Many leveraged buyouts (LBOs) are at or beyond the typical private equity investment period and dividend recaps remain tempting exit options, particularly as funds approach expiry. Initial public offering (IPO) markets are volatile, with strategic sales often subject to minority shareholder revolts, as in the case of G4S and ISS in 2011, and secondary buyouts subject to valuation disputes. Fitch therefore expects sponsors to opportunistically tap windows of high credit market demand to seek cheap funding for a dividend recap on their legacy assets.
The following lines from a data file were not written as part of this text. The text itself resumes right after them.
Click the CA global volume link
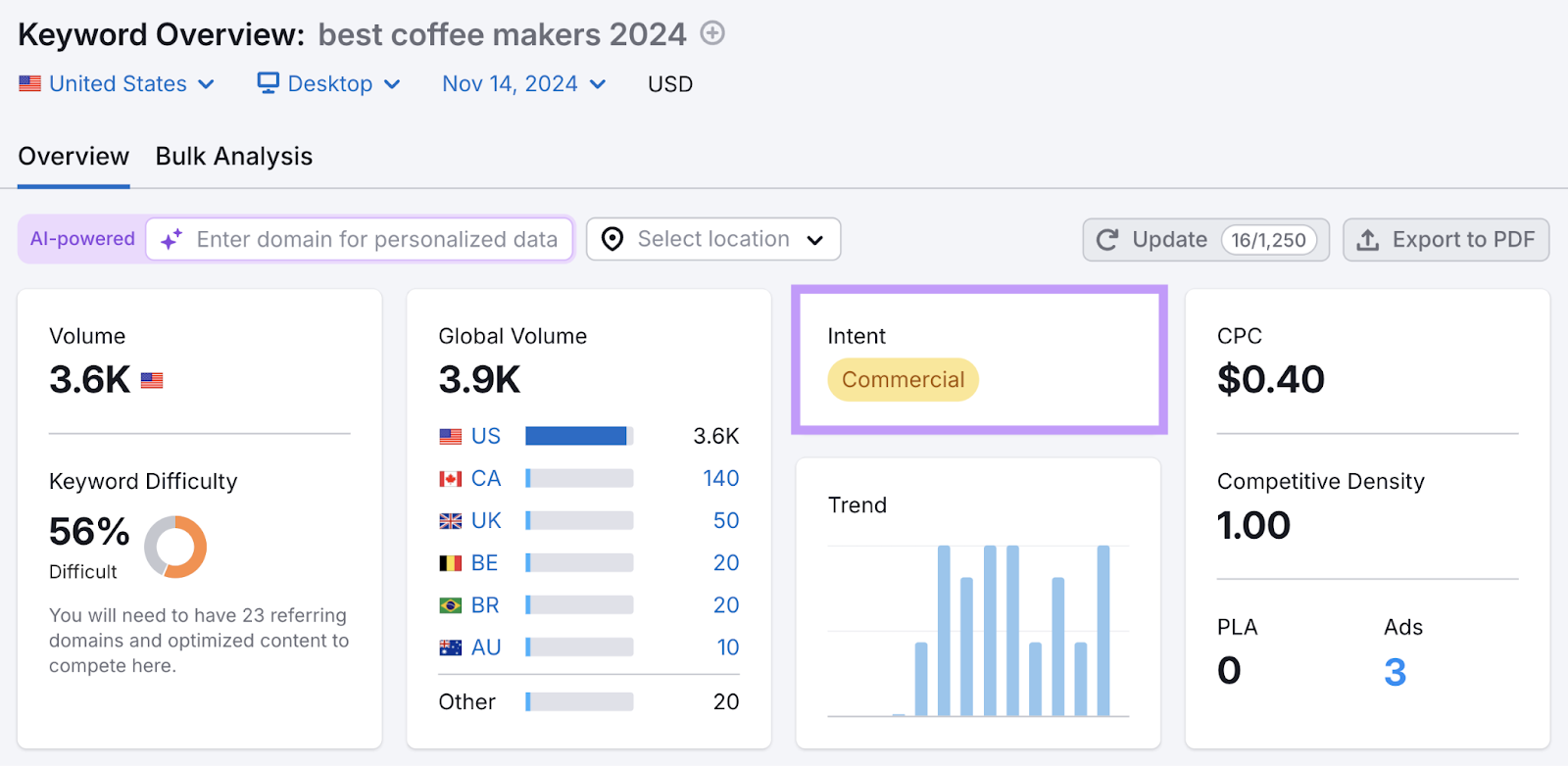 pos(485,478)
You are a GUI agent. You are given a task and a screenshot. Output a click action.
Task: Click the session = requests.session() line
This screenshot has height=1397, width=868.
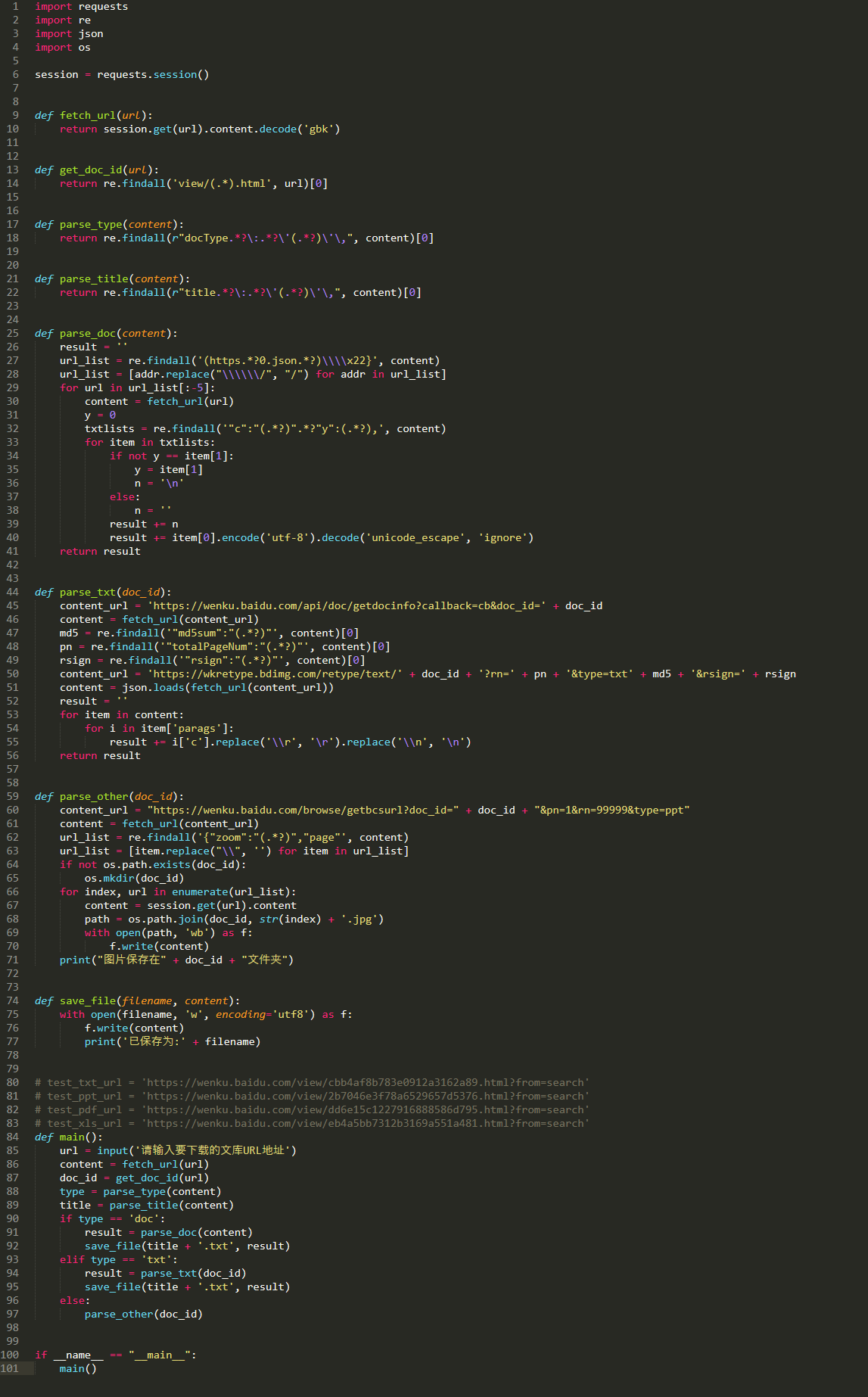pyautogui.click(x=122, y=74)
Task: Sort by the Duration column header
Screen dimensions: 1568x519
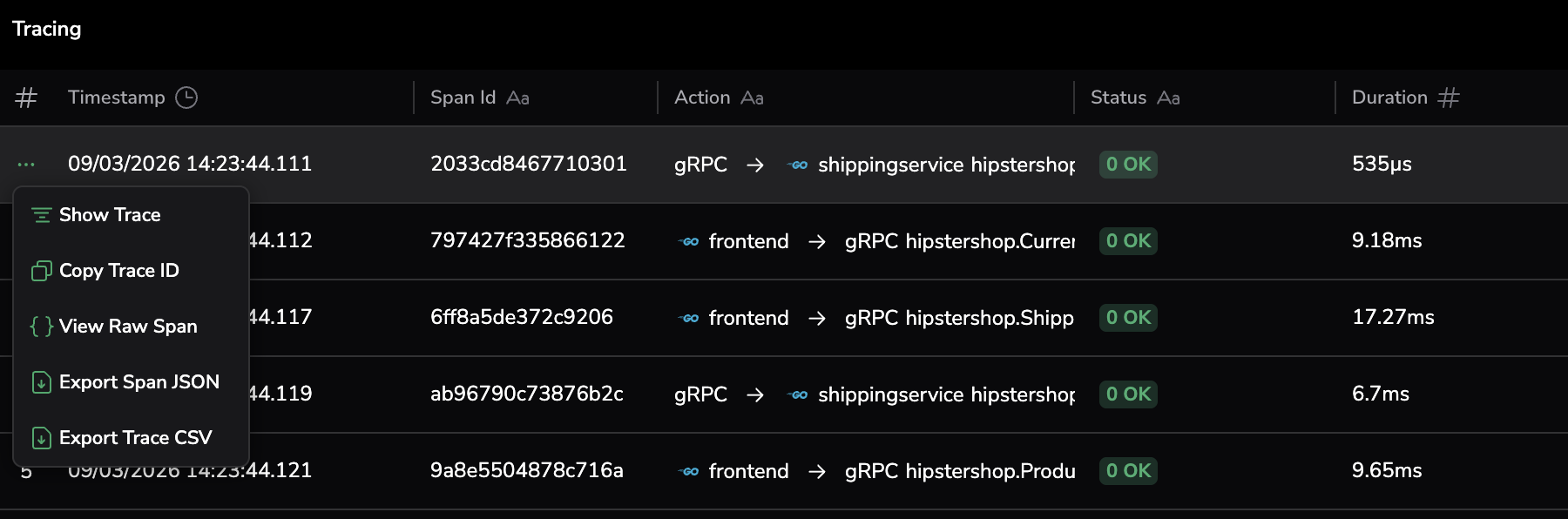Action: (1389, 98)
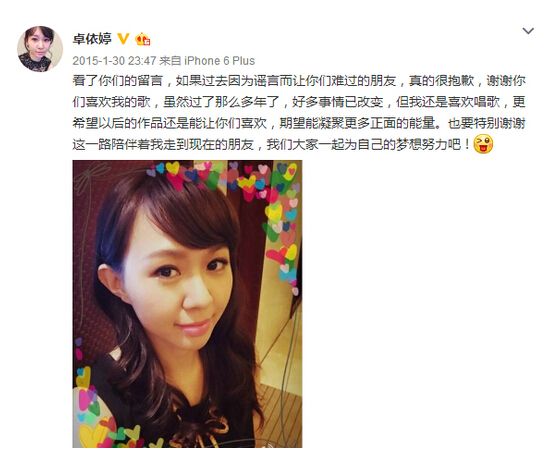Open the timestamp 2015-1-30 23:47
This screenshot has width=549, height=462.
114,61
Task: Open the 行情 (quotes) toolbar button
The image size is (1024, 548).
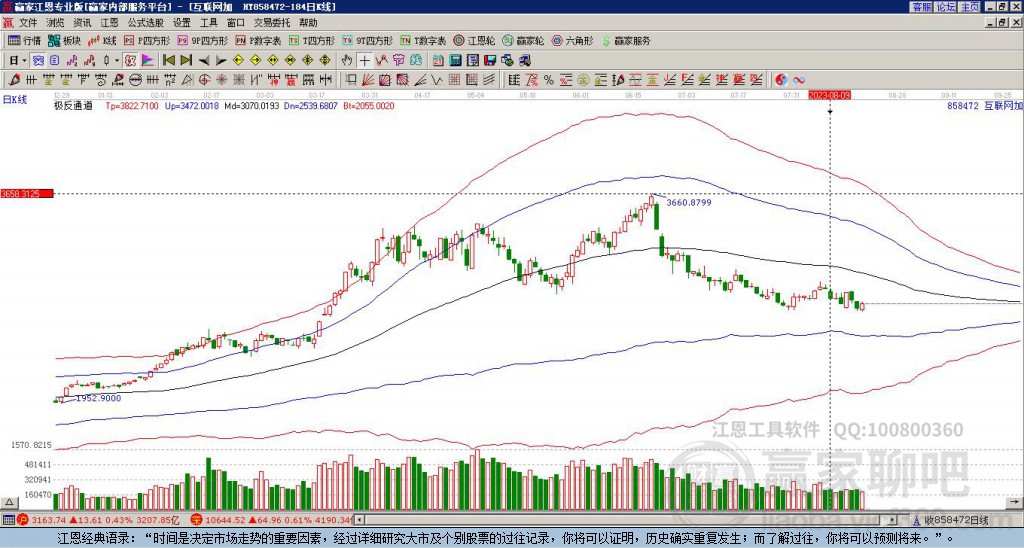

The European high-yield market has hesitated to play a role in dividend recaps, although increasing European and global investor appetite for high-yielding assets means it may follow the US high-yield market and accept more of them. However, loans may remain the primary route for dividend recaps, at least in the near future, as loan market secondary prices continue to tighten and collateralised loan obligations (CLOs) choose to recycle loan prepayments and invest cash balances in new primary transactions.
There are a handful of deals reportedly under way, or which have already been completed. These include a planned €250m secured bond issue for Iglo Foods, a recently completed £260m loan for roadside assistance company RAC and a US$1bn private placement by motor racing promoter Formula One. Other successful recent issues include a US$275m pay-in-kind (PIK) toggle by Dematic and two high-yield bonds issued by Orange Switzerland in September to term out loan maturities and pay a dividend.
Whatever the source of funding, the CRA expects deals to remain much more conservative than those struck in 2006-2007 and dividend recaps to leave LBOs with leverage of between 4.5x and 5x on average, compared with the 6.4x in 40 deals that it analysed in 2006. RAC’s loan-funded dividend recap, for example, will lift leverage to around 5x, according to one press report, while Orange Switzerland’s leverage rose to around 4x.
Dividend recap transactions are also only likely to be viable for LBOs with a stable business model and global appeal, or which at least derive their sales from core European, rather than peripheral, markets. They will probably also need to have demonstrated strong operating performance and cash flow-driven de-leveraging in recent years.